Both Petitioner's and Severn's names appear on the Declarations Page of the Policy under the heading “Drivers and household residents.” (Emphasis removed). Under the heading “Additional information,” Severn is listed as the “Named insured.”
The Policy generally defines “You” and “Your” to mean:
a. a person or persons shown as a named insured on the Declarations Page; and
b. the spouse of a named insured if residing in the same household.
(Emphasis removed). A “Relative” is defined as “a person residing in the same household as you, and related to you by blood, marriage, or adoption․” (Emphasis removed).
Under Part I, entitled “Liability to Others,” the Policy sets forth the following Insuring Agreement:
Subject to the Limit of Liability, if you pay the premium for liability coverage, we will pay damages for bodily injury and property damage for which an insured person becomes legally responsible because of an accident arising out of the:
1. ownership, maintenance, or use of a vehicle․
(Emphasis removed). Part I defines an “insured person” or “insured persons” as, inter alia, “you or a relative with respect to an accident arising out of the ownership, maintenance, or use of a covered vehicle” and “any person with respect to an accident arising out of that person's use of a covered vehicle with the express or implied permission of you or a relative.” (Emphasis removed).

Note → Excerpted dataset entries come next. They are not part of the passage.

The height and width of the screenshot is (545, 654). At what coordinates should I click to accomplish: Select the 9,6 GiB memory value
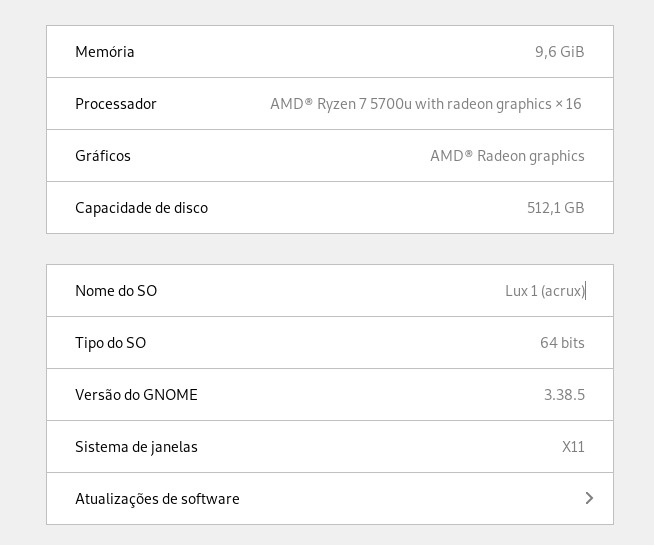[x=559, y=52]
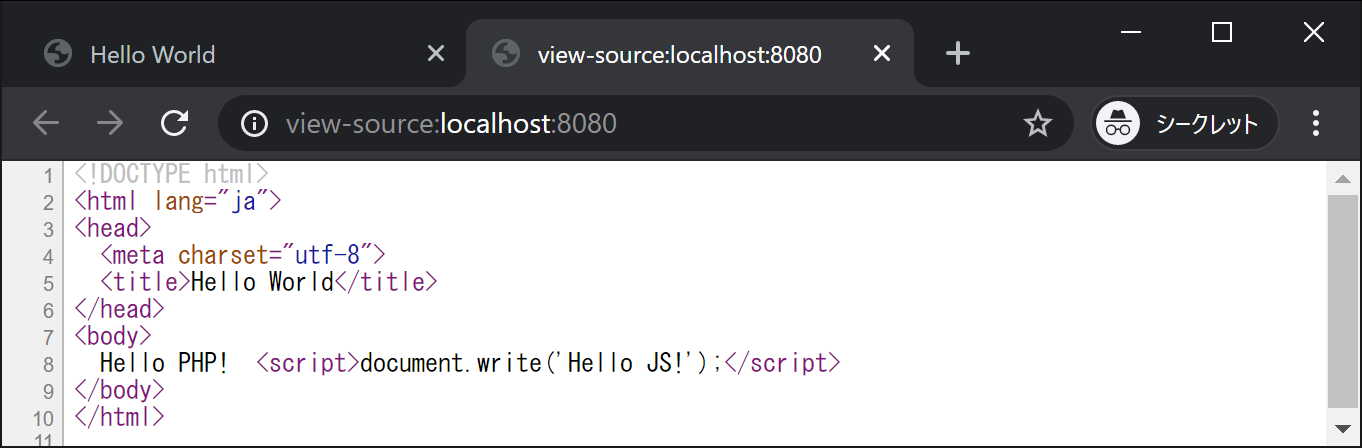Reload the view-source page

[x=175, y=123]
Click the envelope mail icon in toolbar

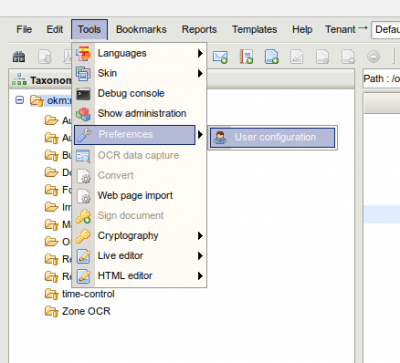[x=220, y=57]
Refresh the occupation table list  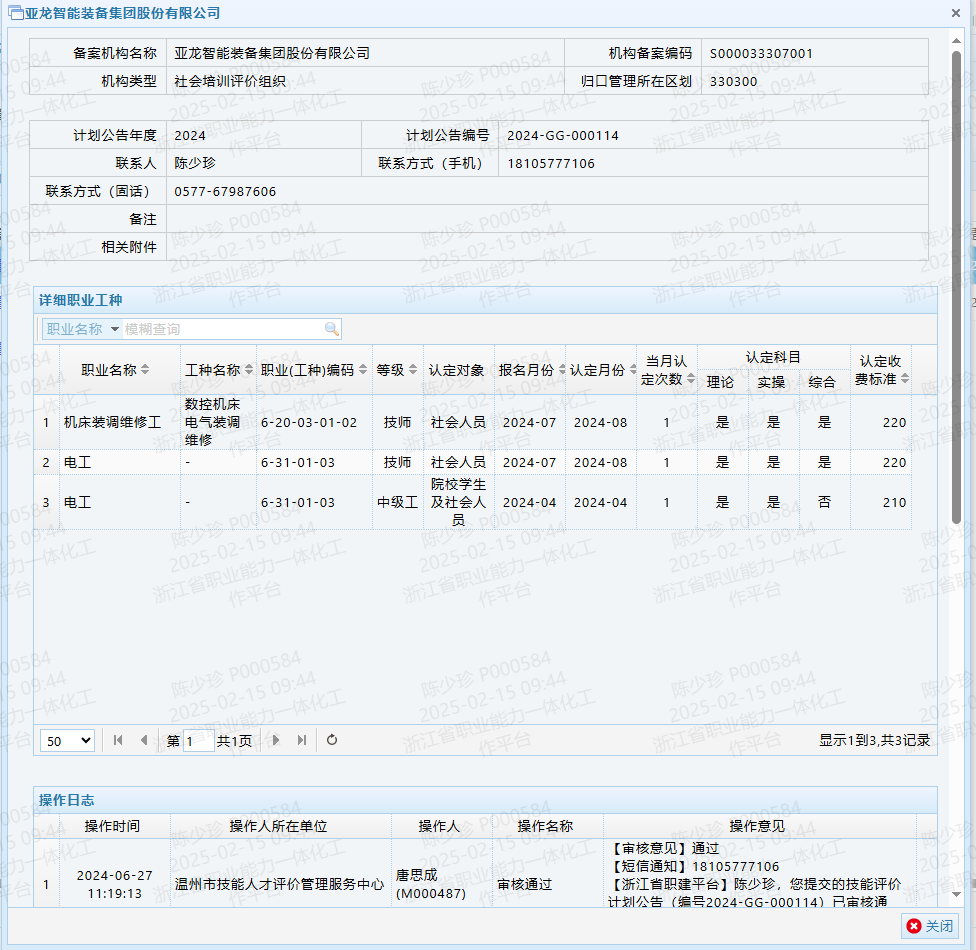[x=332, y=740]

Part III of the Policy, which outlines the availability of UIM coverage, states the following:
Subject to the Limits of Liability, if you pay the premium for [UIM] Coverage, we will pay for damages which an insured person is legally entitled to recover from the owner or operator of an underinsured motor vehicle because of bodily injury sustained by an insured person or due to property damage:
1. caused by an accident; and
2. arising out of the ownership, maintenance, or use of an underinsured motor vehicle.
(Emphasis removed). Part III of the Policy further states that “Insured person” and “insured persons” mean, inter alia, “you or a relative.” (Emphasis removed).
Progressive denied UIM coverage to Petitioner under Part III of the Policy. According to the affidavit filed by Progressive's Claims Injury Operations Manager, “[t]he claim was denied because [Petitioner] did not fall within the terms, provisions and conditions of [the Policy] to qualify for benefits under the [UIM] provisions,” as Petitioner “was only listed as a ‘driver’ on the policy and not a named insured, nor was he a resident relative of the named insured.”
On September 24, 2007, Petitioner sought a declaratory judgment that he was entitled to UIM coverage under the Policy and filed complaint averring causes of action for bad faith and failure to pay benefits. Progressive answered and subsequently filed a motion for summary judgment.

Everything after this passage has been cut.